Translated into English by Priya K. Nair, Shahina K. Rafiq’s book houses a series of twenty-three short stories that weave together intense personal narratives of women across ages, castes and cultures. The femininities suppressed by generations of misogyny scream at us from the pages of the book as we encounter women who are powerless to live life as their true selves.

Almost every story picks a girl or a woman as its central voice. The problems narrated would seem regular, almost mundane. They would make readers think much ado was being made about nothing. However, the reader must sit up and reconsider when a wife, whose husband was away for two weeks, muses, “[h]is absence was an occasion for celebration.” Many wives are spoken of in the stories. A wife forced to house a pet cow because it caught her husband’s fancy has to live with the stink and the filth the animal brings into her home; she has to bear the taunts and the insults flung by the neighbours — comments that range from hygiene to religion in tone. The last straw is when their child is affected by a grave allergy due to the fleas and the ticks from the animal. Another wife is given talaq because she talked back to her husband. Though he regrets his decision instantly, he can only get her back after she is wed to another and subsequently divorced by her second husband. She is tossed to and fro like a garment being laundered. When she comes back, she is armed with “The Book”, a symbol that suggests she will garner strength by using it to turn her situation.

A few of the stories also harbour male perspectives. These too are designed to reveal how the male gazes at the female, trapping her in a cocoon of subservience, neglect and torture. The upright Raghavan, fending for his family since his father died, is given an opportunity to find recognition of his sporting ability at an international level. But the sound of applause comes to him as he is wrapped in the arms of another woman, while his wife waits for him at home. The stoic Sandeep, earnest in his love for Lekha, dramatically turns into a depressed recluse when she honestly declares to him that she loves another. He is unable to accept that he is secondary.

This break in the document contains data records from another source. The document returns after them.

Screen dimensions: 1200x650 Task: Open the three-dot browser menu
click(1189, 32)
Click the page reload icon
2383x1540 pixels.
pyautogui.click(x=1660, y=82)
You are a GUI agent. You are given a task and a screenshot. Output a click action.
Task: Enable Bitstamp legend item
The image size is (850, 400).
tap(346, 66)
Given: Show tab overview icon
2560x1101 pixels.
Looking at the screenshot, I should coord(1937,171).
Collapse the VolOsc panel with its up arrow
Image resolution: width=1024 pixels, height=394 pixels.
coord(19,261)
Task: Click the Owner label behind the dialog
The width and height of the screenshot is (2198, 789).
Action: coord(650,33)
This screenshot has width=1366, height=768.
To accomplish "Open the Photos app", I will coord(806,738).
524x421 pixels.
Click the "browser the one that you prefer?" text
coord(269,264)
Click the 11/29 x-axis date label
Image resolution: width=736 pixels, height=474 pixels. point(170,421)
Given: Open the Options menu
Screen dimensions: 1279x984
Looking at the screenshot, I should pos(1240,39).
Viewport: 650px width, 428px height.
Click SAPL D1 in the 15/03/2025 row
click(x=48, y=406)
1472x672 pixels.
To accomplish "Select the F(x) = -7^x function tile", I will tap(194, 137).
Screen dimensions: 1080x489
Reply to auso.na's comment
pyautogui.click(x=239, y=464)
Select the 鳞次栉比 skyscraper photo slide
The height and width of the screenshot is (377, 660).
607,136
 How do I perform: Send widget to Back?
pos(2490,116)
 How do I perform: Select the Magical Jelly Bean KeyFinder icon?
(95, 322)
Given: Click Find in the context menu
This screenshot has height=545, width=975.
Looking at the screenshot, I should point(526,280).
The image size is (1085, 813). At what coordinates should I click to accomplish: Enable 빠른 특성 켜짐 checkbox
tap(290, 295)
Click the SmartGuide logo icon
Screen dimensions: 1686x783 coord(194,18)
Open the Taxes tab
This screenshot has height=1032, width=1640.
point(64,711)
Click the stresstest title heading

In almost all the tales, women seek the company of other women, finding solace and affirmation from sisters, friends, mothers, grandmothers. The final story is set in a real coupé, a busy train compartment for ladies, which bustles with the collective energy of dozens of women of all ages, some going to school, others to work. Their discussion focuses on the single common thing that affects them all — menstruation. As they recount memories of their first periods, the cramps and the pain suffocate us all. Not one story is easy, not one memory is without trauma. From amidst their talks of “Thirandukalayanam”, seven days of untouchability, outhouses for menstruating women, and hidden meals during Ramadan as they were too impure to fast at that time, rises a strange solidarity, a sisterhood; and it is this very sisterhood that is the underlying message of The Menstrual Coupé.

Despite being a translation, Priya Nair deftly captu­res the tone and the intent of the Malayalam original by Rafiq. The flow of words can be jarring, just like the din in a heavily crowded room of dissenters. That, however, is not accidental. Reading a book like this during this time is bitterly relevant. The Menstrual Coupé is a must-read, especially for young boys preparing to enter the world as men.